Ou seja, resolver estruturalmente (e não apenas adiando conjunturalmente a chegada ao abismo) os problemas que agora vivemos implica agir no sentido da constituição de um retorno social consistente da actividade arqueológica, que permita o “desenvolvimento sustentado” da valorização social da prática arqueológica. Só assim teremos melhoria da qualidade, melhoria das condições de trabalho, melhoria salarial de modo sustentado. A sociedade só está disponível para pagar o que valoriza e a sustentação administrativa de obrigações não socialmente valorizadas é sempre frágil, conjuntural e refém das flutuações no que é, de facto, socialmente valorizado.
Esta é uma missão da Arqueologia, para que o seu corpo profissional se justifique e, justificado, reclame e receba o que lhe é devido.
Mas este é um processo lento, cujo tempo não é compatível com o tempo de alguns problemas actuais prementes: o problema universitário, o problema empresarial, o problema laboral. Se é evidente que estes problemas decorrem em grande medida daquele primeiro problema de fundo, também é evidente que não podem esperar por alterações de natureza estrutural para se resolverem ou minimizarem, até porque eles são peças centrais nessa mudança estrutural.
Daqui decorre que, se todos devemos perceber que não nos podemos centrar apenas na resolução dos nossos problemas pessoais e colectivos do momento e que devemos quotidianamente contribuir para o desenvolvimento de um trend estrutural (única forma de consolidar a disciplina e a sua prática profissional em termos sociais e, logo, político institucionais), também devemos perceber que este problemas conjunturais têm que ser atacados, pois da sua resolução progressiva depende a nossa capacidade de promover as alterações mais profundas.

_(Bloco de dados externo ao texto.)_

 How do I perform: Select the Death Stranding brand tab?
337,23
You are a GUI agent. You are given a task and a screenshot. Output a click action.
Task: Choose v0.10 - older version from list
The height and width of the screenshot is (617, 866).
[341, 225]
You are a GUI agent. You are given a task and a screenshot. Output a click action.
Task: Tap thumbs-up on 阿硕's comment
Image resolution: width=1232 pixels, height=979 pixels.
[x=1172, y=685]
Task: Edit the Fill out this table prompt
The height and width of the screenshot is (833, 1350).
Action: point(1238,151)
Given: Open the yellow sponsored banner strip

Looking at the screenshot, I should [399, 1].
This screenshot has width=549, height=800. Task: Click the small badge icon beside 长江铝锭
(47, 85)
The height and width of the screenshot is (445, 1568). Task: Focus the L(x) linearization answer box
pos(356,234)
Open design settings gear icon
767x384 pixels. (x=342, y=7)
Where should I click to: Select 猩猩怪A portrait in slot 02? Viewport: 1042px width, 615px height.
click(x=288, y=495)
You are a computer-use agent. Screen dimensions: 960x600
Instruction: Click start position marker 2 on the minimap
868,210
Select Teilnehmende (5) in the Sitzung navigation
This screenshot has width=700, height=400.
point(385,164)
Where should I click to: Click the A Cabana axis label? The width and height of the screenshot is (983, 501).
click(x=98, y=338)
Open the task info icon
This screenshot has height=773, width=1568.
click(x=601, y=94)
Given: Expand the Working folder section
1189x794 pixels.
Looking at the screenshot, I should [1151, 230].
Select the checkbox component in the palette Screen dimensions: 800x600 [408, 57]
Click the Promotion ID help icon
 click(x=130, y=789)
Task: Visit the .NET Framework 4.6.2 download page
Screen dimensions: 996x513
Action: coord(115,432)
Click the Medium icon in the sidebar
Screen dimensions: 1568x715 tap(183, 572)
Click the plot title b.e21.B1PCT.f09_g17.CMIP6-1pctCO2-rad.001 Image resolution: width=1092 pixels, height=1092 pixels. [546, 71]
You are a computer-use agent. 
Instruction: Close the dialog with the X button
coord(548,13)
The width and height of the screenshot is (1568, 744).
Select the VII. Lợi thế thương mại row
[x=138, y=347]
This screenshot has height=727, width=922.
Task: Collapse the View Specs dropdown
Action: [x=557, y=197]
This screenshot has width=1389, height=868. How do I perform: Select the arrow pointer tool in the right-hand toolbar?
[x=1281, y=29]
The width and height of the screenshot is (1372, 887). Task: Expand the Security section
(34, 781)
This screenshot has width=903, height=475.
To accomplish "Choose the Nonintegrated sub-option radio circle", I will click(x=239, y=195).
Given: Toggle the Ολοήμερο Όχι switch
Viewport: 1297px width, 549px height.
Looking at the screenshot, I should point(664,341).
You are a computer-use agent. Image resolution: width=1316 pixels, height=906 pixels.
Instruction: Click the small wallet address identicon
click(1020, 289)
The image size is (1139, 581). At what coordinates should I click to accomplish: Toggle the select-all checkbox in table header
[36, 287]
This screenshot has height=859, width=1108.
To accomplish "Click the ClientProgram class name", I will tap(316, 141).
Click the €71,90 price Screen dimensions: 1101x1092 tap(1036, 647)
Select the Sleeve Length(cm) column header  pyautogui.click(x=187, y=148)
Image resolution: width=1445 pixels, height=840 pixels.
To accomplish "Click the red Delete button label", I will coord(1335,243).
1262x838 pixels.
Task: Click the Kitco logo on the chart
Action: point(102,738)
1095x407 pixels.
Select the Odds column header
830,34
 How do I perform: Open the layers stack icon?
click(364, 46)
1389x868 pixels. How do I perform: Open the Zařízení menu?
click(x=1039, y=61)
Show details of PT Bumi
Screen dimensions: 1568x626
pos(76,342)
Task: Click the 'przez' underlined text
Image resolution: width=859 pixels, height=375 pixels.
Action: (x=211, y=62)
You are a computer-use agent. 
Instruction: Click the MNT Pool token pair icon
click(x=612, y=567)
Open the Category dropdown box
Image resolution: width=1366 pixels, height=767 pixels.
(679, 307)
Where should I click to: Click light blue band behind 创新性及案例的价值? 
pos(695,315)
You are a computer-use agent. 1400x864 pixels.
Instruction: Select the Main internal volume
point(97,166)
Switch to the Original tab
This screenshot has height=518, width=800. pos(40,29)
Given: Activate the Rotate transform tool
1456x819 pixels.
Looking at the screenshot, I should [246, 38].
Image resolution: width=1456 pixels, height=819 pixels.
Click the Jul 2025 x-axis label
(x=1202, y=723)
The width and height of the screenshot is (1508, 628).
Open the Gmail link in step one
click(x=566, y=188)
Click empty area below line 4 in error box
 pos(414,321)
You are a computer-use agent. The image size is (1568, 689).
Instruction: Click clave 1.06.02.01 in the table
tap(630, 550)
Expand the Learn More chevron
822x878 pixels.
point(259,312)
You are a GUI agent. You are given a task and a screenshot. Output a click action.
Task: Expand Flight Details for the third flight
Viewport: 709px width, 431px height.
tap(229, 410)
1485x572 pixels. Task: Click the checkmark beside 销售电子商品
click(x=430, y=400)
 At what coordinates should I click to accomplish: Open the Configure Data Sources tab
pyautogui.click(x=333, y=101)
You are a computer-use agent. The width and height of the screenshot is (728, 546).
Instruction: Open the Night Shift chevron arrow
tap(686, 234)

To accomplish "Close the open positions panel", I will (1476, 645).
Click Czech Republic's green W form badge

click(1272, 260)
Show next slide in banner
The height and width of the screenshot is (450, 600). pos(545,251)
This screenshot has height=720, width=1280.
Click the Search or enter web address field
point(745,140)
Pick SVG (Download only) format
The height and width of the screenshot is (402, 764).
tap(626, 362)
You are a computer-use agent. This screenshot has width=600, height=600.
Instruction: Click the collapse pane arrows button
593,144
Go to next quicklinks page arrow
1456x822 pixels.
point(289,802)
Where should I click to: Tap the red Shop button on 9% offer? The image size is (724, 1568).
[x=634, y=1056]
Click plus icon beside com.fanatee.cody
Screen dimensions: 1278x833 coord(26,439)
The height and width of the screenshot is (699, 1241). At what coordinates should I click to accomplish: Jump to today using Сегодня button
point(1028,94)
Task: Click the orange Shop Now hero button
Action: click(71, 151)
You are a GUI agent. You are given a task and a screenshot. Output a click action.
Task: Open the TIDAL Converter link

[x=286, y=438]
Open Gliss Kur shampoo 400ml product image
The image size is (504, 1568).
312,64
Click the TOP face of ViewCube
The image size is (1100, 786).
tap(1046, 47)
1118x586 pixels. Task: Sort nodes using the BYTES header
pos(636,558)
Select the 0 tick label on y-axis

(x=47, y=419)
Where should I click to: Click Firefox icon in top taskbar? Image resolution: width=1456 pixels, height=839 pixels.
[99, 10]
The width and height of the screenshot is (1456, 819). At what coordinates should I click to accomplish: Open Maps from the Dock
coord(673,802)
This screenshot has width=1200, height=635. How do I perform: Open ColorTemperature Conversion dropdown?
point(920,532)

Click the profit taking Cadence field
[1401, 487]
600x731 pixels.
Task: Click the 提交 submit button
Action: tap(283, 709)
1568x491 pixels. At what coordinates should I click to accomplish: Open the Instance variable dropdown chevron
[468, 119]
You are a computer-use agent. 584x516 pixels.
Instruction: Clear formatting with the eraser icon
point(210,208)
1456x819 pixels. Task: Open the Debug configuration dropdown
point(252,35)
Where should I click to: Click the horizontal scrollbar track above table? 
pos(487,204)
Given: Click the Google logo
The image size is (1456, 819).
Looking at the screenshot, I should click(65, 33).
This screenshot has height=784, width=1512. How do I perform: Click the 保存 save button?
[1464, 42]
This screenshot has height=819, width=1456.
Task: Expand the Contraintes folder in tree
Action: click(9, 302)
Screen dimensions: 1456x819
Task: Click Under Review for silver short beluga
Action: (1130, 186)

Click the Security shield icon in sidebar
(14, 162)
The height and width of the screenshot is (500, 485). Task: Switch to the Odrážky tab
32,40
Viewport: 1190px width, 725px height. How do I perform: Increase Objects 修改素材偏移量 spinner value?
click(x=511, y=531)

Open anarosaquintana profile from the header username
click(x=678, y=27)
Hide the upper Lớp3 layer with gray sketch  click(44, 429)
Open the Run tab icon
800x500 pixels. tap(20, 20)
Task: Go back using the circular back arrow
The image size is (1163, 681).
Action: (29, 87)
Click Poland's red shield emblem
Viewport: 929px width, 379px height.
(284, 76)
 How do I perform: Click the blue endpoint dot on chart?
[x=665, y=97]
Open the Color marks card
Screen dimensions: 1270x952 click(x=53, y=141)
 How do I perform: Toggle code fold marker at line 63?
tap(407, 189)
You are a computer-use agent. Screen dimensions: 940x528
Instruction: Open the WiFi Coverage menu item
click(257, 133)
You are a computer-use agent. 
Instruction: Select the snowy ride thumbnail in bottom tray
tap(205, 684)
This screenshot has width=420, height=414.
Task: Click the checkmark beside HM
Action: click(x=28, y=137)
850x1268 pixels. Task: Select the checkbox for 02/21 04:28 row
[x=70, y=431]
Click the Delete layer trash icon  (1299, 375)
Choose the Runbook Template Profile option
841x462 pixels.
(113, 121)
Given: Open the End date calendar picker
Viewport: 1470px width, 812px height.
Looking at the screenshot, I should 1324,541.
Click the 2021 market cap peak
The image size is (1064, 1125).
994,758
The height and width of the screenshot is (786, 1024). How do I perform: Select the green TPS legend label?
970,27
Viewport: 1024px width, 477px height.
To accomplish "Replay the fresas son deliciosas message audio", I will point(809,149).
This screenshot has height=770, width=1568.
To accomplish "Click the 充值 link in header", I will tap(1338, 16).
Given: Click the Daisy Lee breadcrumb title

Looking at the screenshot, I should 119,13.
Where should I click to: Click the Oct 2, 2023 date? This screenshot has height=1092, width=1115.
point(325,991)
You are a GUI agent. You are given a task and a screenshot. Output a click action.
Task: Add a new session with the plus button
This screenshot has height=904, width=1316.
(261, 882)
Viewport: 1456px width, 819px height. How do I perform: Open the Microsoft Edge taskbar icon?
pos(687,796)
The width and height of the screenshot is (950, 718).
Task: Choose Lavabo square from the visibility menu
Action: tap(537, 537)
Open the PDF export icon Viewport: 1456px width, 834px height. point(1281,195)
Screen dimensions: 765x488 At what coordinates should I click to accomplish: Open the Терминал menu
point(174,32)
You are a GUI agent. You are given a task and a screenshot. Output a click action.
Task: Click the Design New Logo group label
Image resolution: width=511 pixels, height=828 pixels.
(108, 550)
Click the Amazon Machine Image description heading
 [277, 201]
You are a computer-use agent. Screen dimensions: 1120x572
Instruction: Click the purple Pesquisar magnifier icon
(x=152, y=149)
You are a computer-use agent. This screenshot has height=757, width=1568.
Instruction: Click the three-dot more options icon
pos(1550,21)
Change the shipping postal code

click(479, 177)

Um exemplo da aplicação prática da teoria de Giddens sobre a recursividade da relação entre estrutura e agência: é necessário mudar a atitude da sociedade portuguesa face ao património para que os agentes do património se possam dignificar profissionalmente, mas, como esses agentes jogam um papel fundamental nessa mudança estrutural, temos que ir actuando sobre os problemas que os afectam, de modo a que possam sobreviver e ir actuando na mudança.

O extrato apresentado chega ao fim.